In 1989 it was a matter of some controversy when it became known that the FR had made a secret bid to acquire the WHR trackbed from the Official Receiver. The FR plan was to start at Caernarfon, rebuilding back to Porthmadog and connecting with the FR to create a 40 mile railway - a new 'Great Railway Journey'.
In 1993 the Welsh Highland Railway Society was launched to focus volunteer efforts for the reconstruction of the WHR.
There then followed several years of legal arguments, a High Court hearing and three public inquiries, and an appeal before a decision that the reconstruction of the WHR was in the public interest was made and the necessary powers granted by means of a Transport & Works Order. Along the way a transfer order sanctioned the sale of the trackbed from the Official Receiver to the FR and a Light Railway Order authorised the Dinas-Caernarfon section.
Work started between Dinas and Caernarfon in 1997 and engineering contractor Mowlem made the trackbed ready for volunteer tracklayers. It was opened on 13th October 1997, with initial trains consisting of five new carriages. Subsequently a Pullman car, Bodysgallen, and two more semi-opens were added to the fleet. Some FR stock was also used and many FR locos have made appearances on the WHR from time-to-time.
From an early stage the railway was envisaged to be reconstructed to operate at as close to 25 mph as possible, to be operated by powerful locomotives capable of hauling 12 coaches up gradients of up to 1 in 40 and in such a way as to reduce long-term maintenance costs. A large amount of the necessary equipment was sourced from South Africa including two NG/G16 2-6-2+2-6-2 Beyer Garratts (Nos 138 and 143) and the Funkey diesel Castell Caernarfon. Another Funkey diesel was also imported and after a significant rebuild entered service on the FR as Vale of Ffestiniog. A third NG/G16, No 140, was donated to the cause in 1997 and two NG15 2-8-0s were subsequently obtained.

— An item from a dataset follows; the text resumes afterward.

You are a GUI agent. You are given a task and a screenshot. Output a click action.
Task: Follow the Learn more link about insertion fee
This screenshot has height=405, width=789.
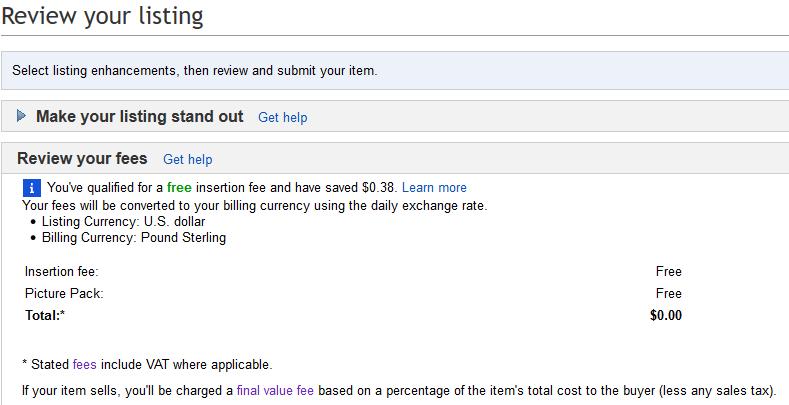[x=434, y=187]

Funding was made available towards the estimated £9 million cost of rebuilding to Rhyd Ddu from the Millennium Commission (£4.3m), European Regional Development Fund, Welsh Development Agency, Wales Tourist Board and sponsorship from the WHR Society, Historic Houses Hotels and First Hydro.
The section to Waunfawr took about a year to finish, opening in August 2000 and work started almost immediately on the next section to Rhyd Ddu. However, progress was hampered by the national Foot and Mouth disease outbreak.
In early 2003, tracklaying started at Rhyd Ddu northwards to meet up with the section being laid from Waunfawr southwards. Following test running and a visit by HRH Prince Charles, the Prince of Wales, the railway was opened to Rhyd Ddu on 18th August 2003.
Whilst these developments were taking place WHLR (1964) Co, now registered as the Welsh Highland Railway Ltd, reached agreement with the FR to rebuild the railway to Pont Croesor - and to operate trains of heritage rolling stock on this section of line until it was required for completing the route to Harbour Station. In 2003 work started for an initial extension to Traeth Mawr loop, about half way to Pont Croesor, but progress was also hampered by the Foot and Mouth outbreak. WHRL completed this initial section to Traeth Mawr loop and operated a regular service over it during the 2008 season.
In September 2004, the FR announced that funding of £5m had been forthcoming from the Welsh Assembly and the EU. This, together with funds from a hugely successful public appeal, finally meant that the full project would come to fruition.